Start of THE DATA

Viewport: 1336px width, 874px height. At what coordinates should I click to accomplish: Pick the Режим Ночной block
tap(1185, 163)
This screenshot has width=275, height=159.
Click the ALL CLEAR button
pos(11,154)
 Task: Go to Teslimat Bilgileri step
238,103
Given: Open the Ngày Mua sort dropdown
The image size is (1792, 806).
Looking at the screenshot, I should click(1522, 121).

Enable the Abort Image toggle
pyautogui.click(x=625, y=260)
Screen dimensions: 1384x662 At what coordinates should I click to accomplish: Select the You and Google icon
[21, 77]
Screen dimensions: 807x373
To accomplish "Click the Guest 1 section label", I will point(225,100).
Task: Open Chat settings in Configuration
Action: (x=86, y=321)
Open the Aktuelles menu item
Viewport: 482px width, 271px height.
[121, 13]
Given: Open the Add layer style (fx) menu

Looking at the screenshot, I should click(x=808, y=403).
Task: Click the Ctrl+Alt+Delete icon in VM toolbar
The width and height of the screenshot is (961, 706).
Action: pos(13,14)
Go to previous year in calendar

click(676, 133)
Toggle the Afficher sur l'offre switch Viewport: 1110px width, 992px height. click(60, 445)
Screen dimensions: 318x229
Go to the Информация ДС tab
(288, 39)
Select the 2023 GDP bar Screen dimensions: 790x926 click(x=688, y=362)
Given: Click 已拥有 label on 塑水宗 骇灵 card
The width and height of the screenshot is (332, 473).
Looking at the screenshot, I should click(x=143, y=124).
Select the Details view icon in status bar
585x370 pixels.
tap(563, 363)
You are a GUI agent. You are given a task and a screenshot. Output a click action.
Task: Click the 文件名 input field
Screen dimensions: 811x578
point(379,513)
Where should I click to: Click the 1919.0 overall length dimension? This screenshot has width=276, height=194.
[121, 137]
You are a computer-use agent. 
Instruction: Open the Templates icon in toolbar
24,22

End of THE DATA

### ABOUT THIS EXERCISE:
Starting from the line with "Screen dimensions: 807x373", write out every remaining line of the data above exactly, the final line included, and nothing before it.

### TASK OUTPUT:
Screen dimensions: 807x373
To accomplish "Click the Guest 1 section label", I will point(225,100).
Task: Open Chat settings in Configuration
Action: (x=86, y=321)
Open the Aktuelles menu item
Viewport: 482px width, 271px height.
[121, 13]
Given: Open the Add layer style (fx) menu

Looking at the screenshot, I should click(x=808, y=403).
Task: Click the Ctrl+Alt+Delete icon in VM toolbar
The width and height of the screenshot is (961, 706).
Action: pos(13,14)
Go to previous year in calendar

click(676, 133)
Toggle the Afficher sur l'offre switch Viewport: 1110px width, 992px height. click(60, 445)
Screen dimensions: 318x229
Go to the Информация ДС tab
(288, 39)
Select the 2023 GDP bar Screen dimensions: 790x926 click(x=688, y=362)
Given: Click 已拥有 label on 塑水宗 骇灵 card
The width and height of the screenshot is (332, 473).
Looking at the screenshot, I should click(x=143, y=124).
Select the Details view icon in status bar
585x370 pixels.
tap(563, 363)
You are a GUI agent. You are given a task and a screenshot. Output a click action.
Task: Click the 文件名 input field
Screen dimensions: 811x578
point(379,513)
Where should I click to: Click the 1919.0 overall length dimension? This screenshot has width=276, height=194.
[121, 137]
You are a computer-use agent. 
Instruction: Open the Templates icon in toolbar
24,22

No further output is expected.